Not all Americans agreed with this view. Led by Roosevelt’s former vice president Henry Wallace, who served as Truman’s secretary of commerce, critics voiced concern about taking a “hard line” against the Soviet Union. Stalin was pursuing a policy of expansion, they agreed, but for limited reasons. Wallace claimed that the Soviets merely wanted to protect their borders by surrounding themselves with friendly countries, just as the United States had done by establishing spheres of influence in the Caribbean. Except for Poland and Romania, Stalin initially accepted an array of governments in Eastern Europe, allowing free elections in Czechoslovakia, Hungary, and, to a lesser extent, Bulgaria. Only as Cold War tensions escalated did the Soviets tighten control over all of Eastern Europe. Critics such as Wallace considered this outcome the result of a self-fulfilling prophecy; by misinterpreting Soviet motives, the Truman administration pushed Stalin to counter the American hard line with a hard line of his own.

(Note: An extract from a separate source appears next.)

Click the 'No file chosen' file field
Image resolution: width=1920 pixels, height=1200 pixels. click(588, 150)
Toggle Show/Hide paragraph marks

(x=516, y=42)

Thus, after World War II, the United States came to believe that the Soviet Union desired world revolution to spread communism, a doctrine hostile to free market individualism. At the same time, the Soviet Union viewed the United States as seeking to make the world safe for capitalism, thereby reducing Soviet chances to obtain economic resources and rebuild its war-shattered economy. Each nation tended to see the other’s actions in the most negative light possible and to see global developments as a zero-sum game, one in which every victory for one side was necessarily a defeat for the other.